La frontera entre tolerancia y reconocimiento de derechos ha desaparecido. Algunos parecen empeñados en que la tolerancia muera de éxito: pretenden que el no va más de la tolerancia consista en reconocer a todo el mundo cuantos derechos pueda inventar. Uno de los líderes del minoritario «lobby» me definió en el Congreso de los Diputados su «tener derecho a» de esta guisa: tener un deseo y lograr un consenso social al respecto. En realidad, se diga con el talante que se diga, no ha habido tal consenso, ya que éste implica un análisis racional. Por no haber, no ha habido ni siquiera tolerancia sino una mera indiferencia generalizada: allá se las apañen, por mí como si se van de excursión...

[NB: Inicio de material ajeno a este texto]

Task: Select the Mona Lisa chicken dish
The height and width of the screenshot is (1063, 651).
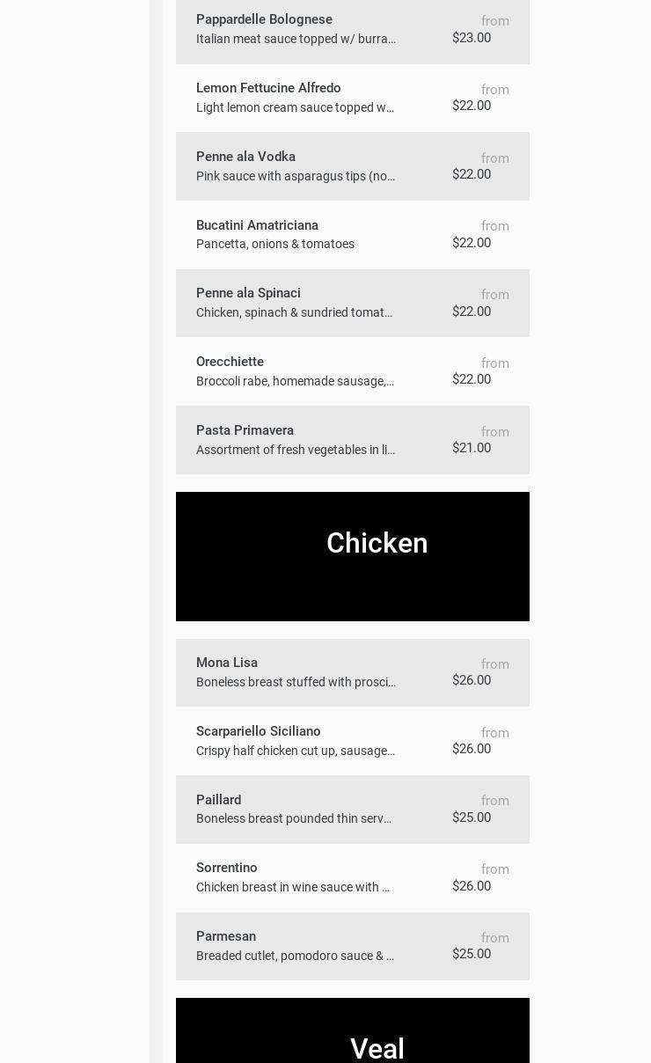Action: (x=227, y=663)
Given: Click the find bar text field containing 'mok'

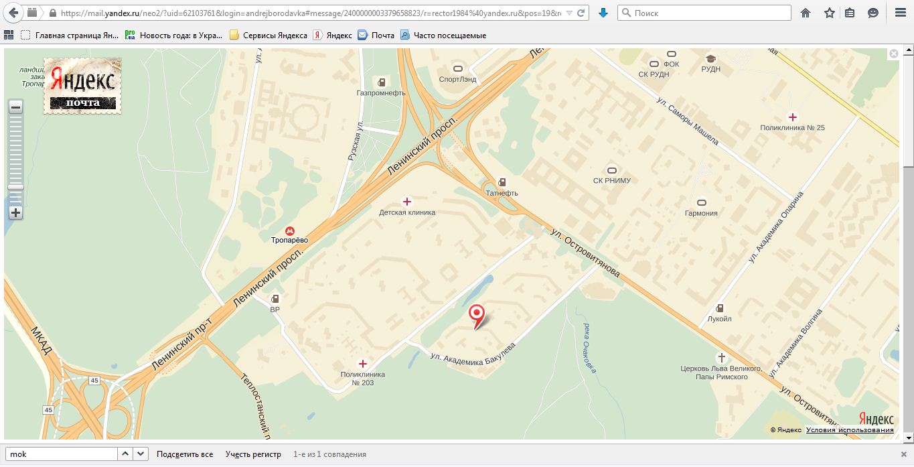Looking at the screenshot, I should click(60, 454).
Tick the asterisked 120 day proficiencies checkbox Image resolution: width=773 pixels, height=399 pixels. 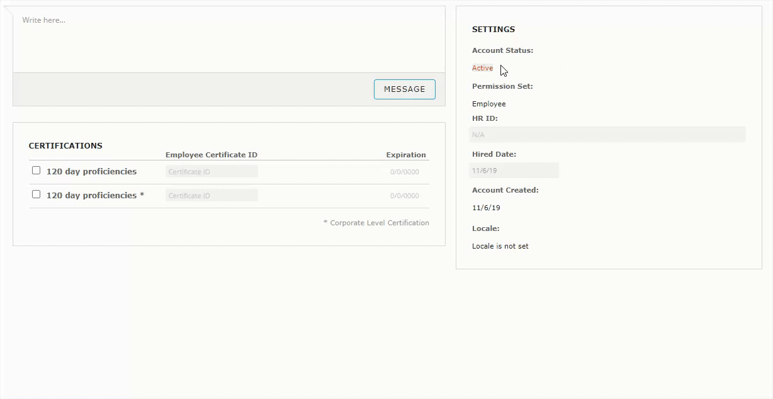point(36,194)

El problema radica en que sólo cabe tolerar aquello que se considera rechazable; sólo puede hacerlo quien se considera afectado por ello (lo que marca la frontera entre tolerancia e indiferencia); y respetando siempre el límite de lo intolerable. Hace tiempo que -a diferencia de lo que sorprendentemente ocurre aún en más de un Estado democrático- las conductas homosexuales dejaron ser consideradas entre nosotros tan intolerables como para ser tratadas como delictivas. Pero de ahí a convertirlas en justo título capaz de fundar un derecho media un abismo. Sus consecuencias comienzan ya a vislumbrarse.
Le toca por último el turno a la «adopción». No ha faltado quien transija con el matrimonio homosexual pero poniendo el grito en el cielo ante la posibilidad de que tales parejas adopten; curiosa actitud. Si la conducta homosexual no es algo rechazable aunque tolerado, sino algo tan bueno como para fundar un derecho, no es fácil imaginar qué daño puede derivarse para un niño de contemplar en banco de pista tan edificante ejemplo. Por una vez, coincido con el «lobby».
En todo caso, se nos dirá, a nadie «se le va a obligar» a casarse por lo homosexual, como al parecer pretenden sugerir los que sólo aspirarían a «imponer sus convicciones» a los demás; lo homosexual, por lo visto, no es problema de convicciones... En realidad queda fuera de discusión que todos los niños de España —y no sólo los capaces de encariñar a una pareja homosexual- van a verse con motivo de esta reforma legal abocados obligadamente a experimentar la «adopción». Recibirán, «haciéndolos propios, pareceres, métodos, doctrinas, ideologías, modas, etc., que han sido creados por otras personas o comunidades». Promover un derecho (a diferencia de hacer apología del delito o de algo meramente tolerado) será virtud y no vicio escolar. El sector educativo del «lobby» ya reparte por los centros su catecismo en Castilla La Mancha exhibiendo como aval el logotipo de la Junta. Los que dijeron aquello de «allá ellos, ahí me las den todas» se van a enterar, un poco tarde, de que reconocer un derecho es algo bastante más relevante que disponerse de modo oportunista a mostrarse buena gente.